My parents were heartbroken that I couldn’t eat, so they rid the house of all food. My dad would come home from work and hide in the garage eating his eggplant parmesan. But my sense of smell at that point was superhuman, so I was definitely on to him. I missed having contact with food. What people don’t really understand is how playing with food, seeing it, smelling it, actually gave me some kind of vicarious satisfaction. In the hospital, all the kids who couldn’t eat were always the ones who wanted to play in the toy kitchen. We’re obsessed with what we can’t have, so I was going crazy with no food in the house!

Not being able to eat was difficult, but not being able to drink – especially in the heat of summer – was just torture, After a full year of not even an ice cube, I was finally allowed to drink clear liquids, HEAVEN!

Two ounces the first week, then 4, then 6…I couldn’t wait to take my very first sip of water with the tiniest straw I could find. I took a sip and then I remembered that water didn’t have any flavor. Day after day, week after week, month after month, I waited patiently to be able to take my first big bite of anything. It wasn’t until two years later that I was finally able to eat, thanks to a 19-hour surgery and three shifts of nurses and doctors. As I was recovering, every other person came up to me and said, “oh yeah, I worked on you! I worked on you too!” (I felt like quite the celebrity.)

Life finally seemed enjoyable. I could eat and I thought any surgeries were a distant memory. I went to California on vacation, and suddenly my wound ruptured. I was immediately taken to the Yale Medical Center. Once again, I was told that I could not eat or drink so the wound could heal. When life felt shaky, I deferred to my rock – my paint brush and my creativity. My mother went home and gathered every scrap of fabric she could find, an old set of acrylics, and a glue gun. Every day, I worked feverishly in my hospital bed, gluing, painting, and letting my imagination set me free. Every day I would create a new work of art, a new source of hope, and display it outside my hospital room. Soon, nurses and even mobile patients would stroll by my room to see what I had created.

When I got home, I put up another art show – a collection of 60 mixed media and acrylic paintings,  30 of which I had made in Yale. The biggest reward was being able to inspire others by sharing my message of hope and strength. My gratitude and appreciation of life – the good and the bad – motivated others to find the same positivity that I had tapped into through my paint brush and glue gun. This is why I create. I create to live, and to remind myself that I live.

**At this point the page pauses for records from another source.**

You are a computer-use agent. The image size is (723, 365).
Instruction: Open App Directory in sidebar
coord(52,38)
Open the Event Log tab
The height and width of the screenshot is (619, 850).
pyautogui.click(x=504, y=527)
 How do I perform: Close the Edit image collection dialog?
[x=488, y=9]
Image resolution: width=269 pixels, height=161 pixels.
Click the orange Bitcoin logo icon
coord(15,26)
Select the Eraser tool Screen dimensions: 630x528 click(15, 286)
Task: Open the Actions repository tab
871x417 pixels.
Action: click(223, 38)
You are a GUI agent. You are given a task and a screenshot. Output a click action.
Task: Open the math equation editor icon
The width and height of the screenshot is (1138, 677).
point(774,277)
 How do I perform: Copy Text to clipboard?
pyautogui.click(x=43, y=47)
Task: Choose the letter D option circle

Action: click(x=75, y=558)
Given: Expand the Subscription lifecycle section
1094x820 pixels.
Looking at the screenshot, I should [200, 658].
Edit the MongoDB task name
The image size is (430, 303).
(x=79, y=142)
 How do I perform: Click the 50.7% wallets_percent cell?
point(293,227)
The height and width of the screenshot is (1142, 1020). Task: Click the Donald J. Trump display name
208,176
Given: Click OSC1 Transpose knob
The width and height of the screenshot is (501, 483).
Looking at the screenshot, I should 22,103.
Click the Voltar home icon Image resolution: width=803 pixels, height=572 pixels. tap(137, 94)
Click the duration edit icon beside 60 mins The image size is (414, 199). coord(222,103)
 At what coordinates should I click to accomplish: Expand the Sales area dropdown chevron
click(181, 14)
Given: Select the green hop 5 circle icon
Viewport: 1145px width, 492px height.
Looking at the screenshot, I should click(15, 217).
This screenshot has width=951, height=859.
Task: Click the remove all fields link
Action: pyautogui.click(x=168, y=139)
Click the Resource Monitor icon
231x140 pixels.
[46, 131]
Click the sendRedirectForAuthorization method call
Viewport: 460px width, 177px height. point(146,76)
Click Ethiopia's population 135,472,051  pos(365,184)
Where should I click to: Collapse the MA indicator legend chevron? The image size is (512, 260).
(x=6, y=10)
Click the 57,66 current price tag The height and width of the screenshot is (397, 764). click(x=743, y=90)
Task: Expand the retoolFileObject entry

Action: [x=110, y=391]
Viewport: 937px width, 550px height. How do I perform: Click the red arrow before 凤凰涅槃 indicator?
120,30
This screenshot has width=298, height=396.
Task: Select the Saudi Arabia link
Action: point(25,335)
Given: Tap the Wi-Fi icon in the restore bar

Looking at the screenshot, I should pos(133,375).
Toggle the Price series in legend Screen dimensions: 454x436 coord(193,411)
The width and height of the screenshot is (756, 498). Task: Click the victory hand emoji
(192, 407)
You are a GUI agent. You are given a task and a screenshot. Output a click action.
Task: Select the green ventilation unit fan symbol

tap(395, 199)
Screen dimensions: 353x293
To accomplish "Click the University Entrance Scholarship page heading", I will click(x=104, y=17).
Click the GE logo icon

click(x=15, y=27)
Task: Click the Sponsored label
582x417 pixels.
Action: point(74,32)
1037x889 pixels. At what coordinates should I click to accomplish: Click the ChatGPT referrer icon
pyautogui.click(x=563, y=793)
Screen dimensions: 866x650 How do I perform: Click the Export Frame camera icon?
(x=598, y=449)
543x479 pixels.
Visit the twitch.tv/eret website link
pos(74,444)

Suddenly, I felt like I had a mission to share my story with the world. A message that with hope, strength, and little creativity, anything is possible. I delved through literally thousands of typed journal pages that I kept over the years. I decided to take some of my journal writings, combine both original and established songs, and make a one-woman musical of my life so far.

I also didn’t want to give up on my dream of pursuing my education. Better late than never, I am currently enrolled in my freshman year at Hampshire College. I would love to eventually pursue my masters in expressive therapy – I see how the arts have helped me find my happiness and my self when nothing felt solid in my life. Helping others through their own hardships would be the biggest reward.

My mother always used to tell me that “Man plans, God laughs.” But if we can laugh along, then a plan unfolds that can be something even greater than what we anticipate. I may be a late bloomer, and my agenda as an audacious teen might have altered, but because of a beautiful detour, I see life richer than I ever would have known. As long as there’s life, there’s reason for hope, gratitude, and something to be happy about.